Mitral Regurgitation

Atrial Fibrillation

Infective Endocarditis

Pulmonary Hypertension

Rheumatic Heart Disease

Patients with mitral valve prolapse who remain symptom-free typically do not necessitate any treatment. For individuals with MVP experiencing symptoms related to dysautonomia, such as chest pain or palpitations, the recommended approach is to administer beta-blockers like propranolol. It is important to note that those with MVP face an elevated risk of bacterial endocarditis.

Recent guidelines from the American Heart Association now advise that antibiotic precaution for dental procedures is warranted only for patients with other concurrent cardiac conditions that place them at the highest risk of complications from infective endocarditis. In cases where there is echocardiographic evidence of high-risk MVP in patients with a normal heart rhythm, aspirin may be considered.

Anticoagulation therapy is recommended if there is a history of systemic embolism or recurrent transient ischemic attacks (TIAs) despite aspirin therapy. However, anticoagulants are not advocated in the absence of systemic embolism, ischemic stroke, unexplained TIAs, or atrial fibrillation. Asymptomatic patients with MVP are typically managed conservatively, involving regular monitoring.

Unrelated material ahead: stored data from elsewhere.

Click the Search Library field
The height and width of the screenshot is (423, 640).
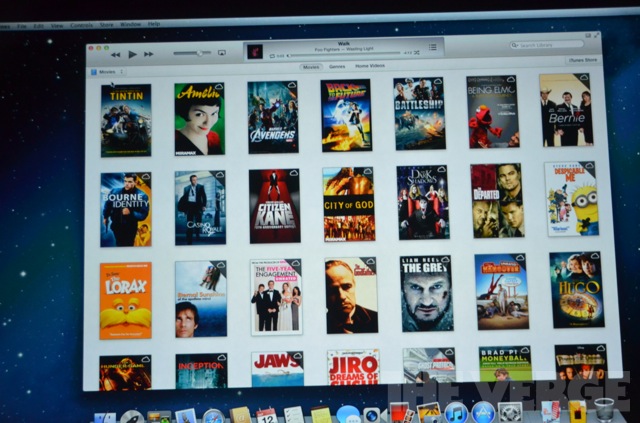coord(547,45)
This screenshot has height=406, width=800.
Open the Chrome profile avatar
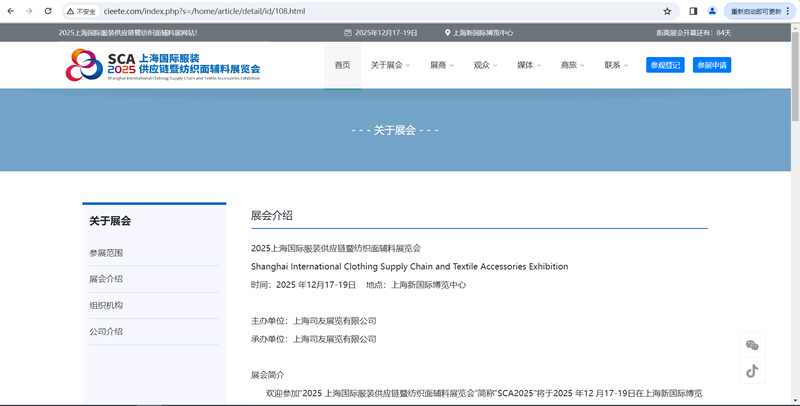[712, 11]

Those without concurrent mitral regurgitation may be monitored every 3 to 5 years, while those with mitral regurgitation should be monitored annually. If symptomatic patients present with anxiety, palpitations, or chest pain, it is essential to explore other potential causes. For patients with systolic heart failure, severe mitral regurgitation, and progressive symptoms, surgical intervention is required.

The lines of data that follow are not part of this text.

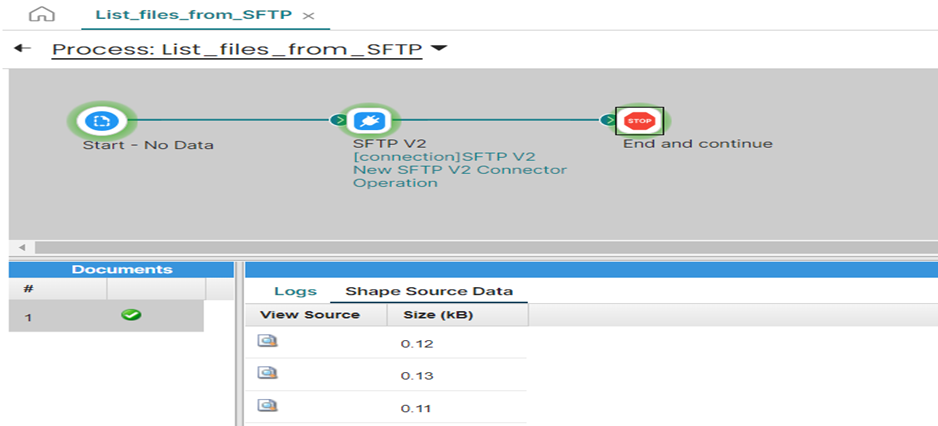The image size is (938, 426).
Task: Click the [connection]SFTP V2 link
Action: click(444, 157)
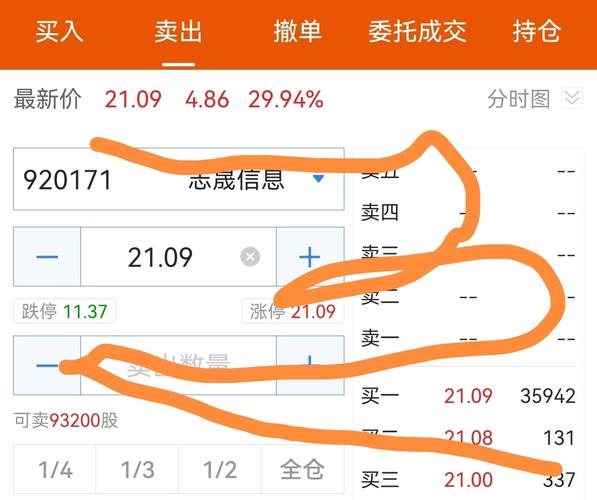The width and height of the screenshot is (597, 500).
Task: Expand the 分时图 chart chevron
Action: tap(572, 99)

Even asymptomatic patients with MVP and mitral regurgitation in the presence of systolic heart failure may be considered for surgery. Mitral valve repair is the preferred procedure over mitral valve replacement. In situations where symptomatic patients have significant comorbidities that make surgery a high-risk endeavor, transcatheter mitral valve repair may be a viable option to explore.